Telefonum çalarken onun aradığını düşünerek elime alıp Duygu hanım olduğunu görünce gönül rahatlığıyla cevapladım. “Merhaba, Defne hanım.” Sessiz bir tonda konuşuyordu. “Levent bey şu anda bir kadınla birlikte.”

“Neredesiniz?”

“Şirketinin yakınında ki bir caddedeyiz. Ben fotoğraflarını çekiyorum ancak bunlar yeterli gelmeyebilir.” Eğer o benim gördüğüm kadınsa çok yakın zaman da bir yakınlaşma yaşanabilirdi. “Onların eve geçmesi gerekiyor. Levent beyle alakanızı iyice kesmelisiniz ki o kadına gitsin.”

“Bunu yapıyorum zaten. Onlar ne yapıyor peki?”

“Sadece konuşuyorlar. Levent bey biraz kızgın gibi.” Kadın sürekli peşindeydi ve o da biri görecek diye endişeleniyordu sadece.

“Biraz daha yaklaştım ve artık seslerini duyabiliyorum. Kadın ‘Eğer karını seviyorsan bu ilişkiyi bitirelim.’ Dedi. Levent bey de ‘Yok öyle bir şey. Aramızı düzeltmeye çalışıyorum.’ Diyor.” Zaten ondan ne beklenirdi ki? Ben kendisini hayatımdan çıkaralı çok olmuştu. Bunu bir tek resmiyete dökmem gerekiyordu. O yüzden bekliyordum sadece. Yavaş yavaş meyvelerim olgunlaşıyordu. Sonra da ben onları toplayacaktım.

“Kadın onu bu akşam evine davet etti. Kendisi de henüz bir şey demedi ve ayrıldılar.” Yani bu akşam ne yapıp ne edip onu evden göndermem gerekiyordu. Tamam, bunu yapabilirdim. Çok da zor değildi.

“Bu akşam benim için hazır olun, Duygu hanım. Levent kendi ayaklarıyla o eve gidecek. Tabii ben de geleceğim.”

“Emin misiniz? Bu sizi kötü hissettirebilir.”

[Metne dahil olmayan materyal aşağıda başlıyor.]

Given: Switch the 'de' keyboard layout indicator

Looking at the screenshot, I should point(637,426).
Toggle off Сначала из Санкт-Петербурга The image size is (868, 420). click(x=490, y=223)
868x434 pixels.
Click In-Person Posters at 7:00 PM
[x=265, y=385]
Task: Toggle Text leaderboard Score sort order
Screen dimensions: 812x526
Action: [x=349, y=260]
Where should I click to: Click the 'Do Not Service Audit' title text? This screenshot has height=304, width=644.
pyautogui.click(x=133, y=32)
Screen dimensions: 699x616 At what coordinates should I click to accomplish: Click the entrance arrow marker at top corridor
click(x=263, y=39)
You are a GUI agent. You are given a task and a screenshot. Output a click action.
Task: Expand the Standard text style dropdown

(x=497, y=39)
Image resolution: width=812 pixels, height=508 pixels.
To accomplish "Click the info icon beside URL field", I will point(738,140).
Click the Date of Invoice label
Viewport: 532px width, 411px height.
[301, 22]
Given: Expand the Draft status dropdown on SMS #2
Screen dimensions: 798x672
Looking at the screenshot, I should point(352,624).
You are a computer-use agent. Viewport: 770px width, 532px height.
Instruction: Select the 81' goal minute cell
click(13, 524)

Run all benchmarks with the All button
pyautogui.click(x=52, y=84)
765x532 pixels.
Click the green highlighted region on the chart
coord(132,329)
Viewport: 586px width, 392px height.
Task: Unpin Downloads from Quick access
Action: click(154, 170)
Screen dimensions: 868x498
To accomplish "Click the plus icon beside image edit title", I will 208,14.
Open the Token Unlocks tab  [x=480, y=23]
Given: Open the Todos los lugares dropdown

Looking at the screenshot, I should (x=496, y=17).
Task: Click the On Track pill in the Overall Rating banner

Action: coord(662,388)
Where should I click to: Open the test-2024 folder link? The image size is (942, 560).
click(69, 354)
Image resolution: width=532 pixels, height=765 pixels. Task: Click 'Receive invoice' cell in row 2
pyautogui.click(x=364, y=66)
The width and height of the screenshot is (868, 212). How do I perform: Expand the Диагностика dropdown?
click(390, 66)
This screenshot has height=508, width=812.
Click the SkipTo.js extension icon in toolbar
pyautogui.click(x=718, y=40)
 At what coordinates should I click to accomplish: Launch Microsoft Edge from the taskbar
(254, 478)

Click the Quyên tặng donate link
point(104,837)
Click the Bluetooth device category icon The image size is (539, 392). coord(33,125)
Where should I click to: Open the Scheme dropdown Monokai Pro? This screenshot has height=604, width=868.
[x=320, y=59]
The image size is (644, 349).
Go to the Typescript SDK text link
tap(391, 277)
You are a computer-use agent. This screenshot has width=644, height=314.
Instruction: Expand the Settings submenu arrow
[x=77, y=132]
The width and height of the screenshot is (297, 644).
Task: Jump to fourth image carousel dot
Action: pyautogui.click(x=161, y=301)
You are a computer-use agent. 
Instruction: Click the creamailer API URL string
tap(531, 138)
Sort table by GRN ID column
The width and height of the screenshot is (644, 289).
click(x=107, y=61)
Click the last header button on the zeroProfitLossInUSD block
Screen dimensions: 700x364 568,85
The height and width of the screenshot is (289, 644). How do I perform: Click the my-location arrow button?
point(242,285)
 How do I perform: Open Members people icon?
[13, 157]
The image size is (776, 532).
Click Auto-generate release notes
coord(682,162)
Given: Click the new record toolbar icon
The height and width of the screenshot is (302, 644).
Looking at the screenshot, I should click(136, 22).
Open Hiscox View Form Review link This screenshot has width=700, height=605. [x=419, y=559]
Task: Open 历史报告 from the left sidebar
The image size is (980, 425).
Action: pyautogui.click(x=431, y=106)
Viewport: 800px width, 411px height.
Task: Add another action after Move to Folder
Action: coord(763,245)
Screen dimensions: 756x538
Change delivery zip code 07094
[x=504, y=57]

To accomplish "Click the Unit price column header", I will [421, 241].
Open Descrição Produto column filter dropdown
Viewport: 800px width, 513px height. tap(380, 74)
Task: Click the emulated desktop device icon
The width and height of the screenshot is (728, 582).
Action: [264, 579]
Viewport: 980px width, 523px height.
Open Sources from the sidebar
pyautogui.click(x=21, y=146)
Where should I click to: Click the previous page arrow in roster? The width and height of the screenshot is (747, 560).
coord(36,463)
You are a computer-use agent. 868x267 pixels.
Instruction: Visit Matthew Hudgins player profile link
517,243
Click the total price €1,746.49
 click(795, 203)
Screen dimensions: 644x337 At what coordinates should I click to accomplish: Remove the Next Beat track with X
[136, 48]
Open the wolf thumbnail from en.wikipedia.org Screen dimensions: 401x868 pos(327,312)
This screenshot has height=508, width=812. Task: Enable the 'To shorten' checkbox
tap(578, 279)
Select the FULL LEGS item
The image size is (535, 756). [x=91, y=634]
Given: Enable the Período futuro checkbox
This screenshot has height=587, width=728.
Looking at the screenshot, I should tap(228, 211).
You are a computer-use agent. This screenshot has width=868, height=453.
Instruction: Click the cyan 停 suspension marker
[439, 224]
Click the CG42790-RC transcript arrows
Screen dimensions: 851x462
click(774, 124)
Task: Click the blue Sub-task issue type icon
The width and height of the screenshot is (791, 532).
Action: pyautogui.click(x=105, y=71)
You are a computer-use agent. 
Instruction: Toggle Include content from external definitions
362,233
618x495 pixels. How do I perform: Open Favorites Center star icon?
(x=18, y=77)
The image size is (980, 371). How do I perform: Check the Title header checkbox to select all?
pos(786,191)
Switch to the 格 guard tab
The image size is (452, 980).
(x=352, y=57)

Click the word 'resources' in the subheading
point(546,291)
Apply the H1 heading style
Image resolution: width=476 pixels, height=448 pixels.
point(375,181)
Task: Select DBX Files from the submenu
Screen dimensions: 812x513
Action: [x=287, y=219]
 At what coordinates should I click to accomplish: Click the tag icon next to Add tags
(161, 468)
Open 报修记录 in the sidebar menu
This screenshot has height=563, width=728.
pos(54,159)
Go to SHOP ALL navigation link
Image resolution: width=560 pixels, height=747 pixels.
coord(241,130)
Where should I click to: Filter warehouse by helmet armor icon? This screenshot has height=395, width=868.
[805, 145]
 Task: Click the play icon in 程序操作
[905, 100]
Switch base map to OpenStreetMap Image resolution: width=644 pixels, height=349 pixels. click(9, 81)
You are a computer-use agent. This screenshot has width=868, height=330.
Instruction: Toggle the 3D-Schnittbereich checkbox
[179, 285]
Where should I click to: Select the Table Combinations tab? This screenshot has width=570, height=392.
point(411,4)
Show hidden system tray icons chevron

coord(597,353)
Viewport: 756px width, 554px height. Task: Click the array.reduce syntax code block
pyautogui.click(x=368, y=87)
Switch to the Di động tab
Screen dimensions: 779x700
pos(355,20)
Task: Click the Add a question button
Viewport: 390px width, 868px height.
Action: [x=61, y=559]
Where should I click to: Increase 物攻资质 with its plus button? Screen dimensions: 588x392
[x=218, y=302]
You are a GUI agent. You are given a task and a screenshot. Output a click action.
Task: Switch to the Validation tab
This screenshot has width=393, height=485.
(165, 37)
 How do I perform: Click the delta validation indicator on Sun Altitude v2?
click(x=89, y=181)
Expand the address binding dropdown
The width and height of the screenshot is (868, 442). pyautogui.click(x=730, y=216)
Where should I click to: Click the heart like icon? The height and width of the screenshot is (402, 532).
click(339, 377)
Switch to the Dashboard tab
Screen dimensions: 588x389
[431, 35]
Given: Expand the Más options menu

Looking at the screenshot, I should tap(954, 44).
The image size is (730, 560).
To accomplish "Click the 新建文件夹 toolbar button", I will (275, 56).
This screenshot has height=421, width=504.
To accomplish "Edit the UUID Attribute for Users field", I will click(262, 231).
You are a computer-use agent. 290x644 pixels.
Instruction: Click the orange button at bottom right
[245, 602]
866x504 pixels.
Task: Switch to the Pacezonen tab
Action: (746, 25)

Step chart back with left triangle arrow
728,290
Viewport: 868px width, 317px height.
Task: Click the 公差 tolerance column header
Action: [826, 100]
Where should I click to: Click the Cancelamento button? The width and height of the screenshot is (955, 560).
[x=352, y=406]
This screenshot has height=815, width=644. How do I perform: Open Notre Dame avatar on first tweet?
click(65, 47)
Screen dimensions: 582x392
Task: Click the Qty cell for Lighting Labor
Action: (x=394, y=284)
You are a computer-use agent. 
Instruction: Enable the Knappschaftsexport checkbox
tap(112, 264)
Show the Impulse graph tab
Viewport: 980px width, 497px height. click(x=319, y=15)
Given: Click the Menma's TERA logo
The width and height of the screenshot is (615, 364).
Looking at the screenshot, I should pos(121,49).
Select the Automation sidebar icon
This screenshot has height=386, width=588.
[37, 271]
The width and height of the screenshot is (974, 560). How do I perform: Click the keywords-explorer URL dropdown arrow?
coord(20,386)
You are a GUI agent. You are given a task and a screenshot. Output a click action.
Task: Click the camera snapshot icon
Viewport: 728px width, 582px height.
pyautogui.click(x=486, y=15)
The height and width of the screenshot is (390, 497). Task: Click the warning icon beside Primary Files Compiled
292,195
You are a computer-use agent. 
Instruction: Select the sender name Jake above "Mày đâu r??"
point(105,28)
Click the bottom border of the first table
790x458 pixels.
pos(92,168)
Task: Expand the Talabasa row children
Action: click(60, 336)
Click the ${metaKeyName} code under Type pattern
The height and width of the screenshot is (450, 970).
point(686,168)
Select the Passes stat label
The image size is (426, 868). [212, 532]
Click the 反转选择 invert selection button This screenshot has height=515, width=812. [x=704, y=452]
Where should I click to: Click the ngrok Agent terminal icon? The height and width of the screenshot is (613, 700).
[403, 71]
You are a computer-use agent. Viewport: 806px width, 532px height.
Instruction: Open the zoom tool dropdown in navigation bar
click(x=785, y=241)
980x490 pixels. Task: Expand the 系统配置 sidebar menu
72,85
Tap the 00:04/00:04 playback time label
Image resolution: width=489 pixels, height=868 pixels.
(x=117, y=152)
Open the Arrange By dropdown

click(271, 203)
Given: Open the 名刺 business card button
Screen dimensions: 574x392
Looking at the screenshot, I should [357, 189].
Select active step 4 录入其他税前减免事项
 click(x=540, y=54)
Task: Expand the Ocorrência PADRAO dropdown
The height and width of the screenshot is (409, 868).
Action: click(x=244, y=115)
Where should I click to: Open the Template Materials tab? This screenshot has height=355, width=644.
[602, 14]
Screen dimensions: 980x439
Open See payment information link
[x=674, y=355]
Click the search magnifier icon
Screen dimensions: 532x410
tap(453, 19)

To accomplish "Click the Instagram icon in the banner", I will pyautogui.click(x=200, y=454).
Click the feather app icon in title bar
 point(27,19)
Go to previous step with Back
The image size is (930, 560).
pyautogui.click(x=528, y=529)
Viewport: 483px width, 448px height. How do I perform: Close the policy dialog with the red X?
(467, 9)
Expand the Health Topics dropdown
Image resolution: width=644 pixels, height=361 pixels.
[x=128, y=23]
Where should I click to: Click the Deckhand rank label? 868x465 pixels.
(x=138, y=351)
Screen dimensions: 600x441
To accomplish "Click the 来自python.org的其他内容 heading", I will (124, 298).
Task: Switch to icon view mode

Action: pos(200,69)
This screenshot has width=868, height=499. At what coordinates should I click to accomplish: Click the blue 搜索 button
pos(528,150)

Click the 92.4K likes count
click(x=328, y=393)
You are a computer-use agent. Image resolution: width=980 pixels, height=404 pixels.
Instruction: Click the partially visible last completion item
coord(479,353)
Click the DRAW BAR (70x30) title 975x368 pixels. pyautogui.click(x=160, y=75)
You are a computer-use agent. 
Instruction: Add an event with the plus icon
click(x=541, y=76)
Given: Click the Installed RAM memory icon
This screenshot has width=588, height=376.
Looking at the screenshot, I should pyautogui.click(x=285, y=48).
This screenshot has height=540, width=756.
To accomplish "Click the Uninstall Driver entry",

“Hayır, geleceğim. Her şeyi görmek istiyorum.”

“Siz bilirsiniz. Dikkat edin kendinize.”

“Ederim.” deyip kapatırken akşama çıkarmam gereken kavgayı düşünüyordum. Onu evden bir şekilde gönderecek bir kavga olmalıydı. Levent’i evden kovduğumda o kadına gitmek için can attığı bir kavga olmalıydı. Aslında boşuna düşünüyordum zaten bizim kavga edecek çok konumuz vardı. Birinden başlayıp diğerinden bitirirdim. Her şeyin bu akşam bitmesini sağlayacaktım. Soluğu da mahkeme salonunda aldığım gibi boşanacaktık.

Umarım.

Telefonumu cebime koymadan Yavuz beyi aradım. Hem şu işle ilgili bana bir şey soracaktı hem de ben ona müjdeli haberi verecektim.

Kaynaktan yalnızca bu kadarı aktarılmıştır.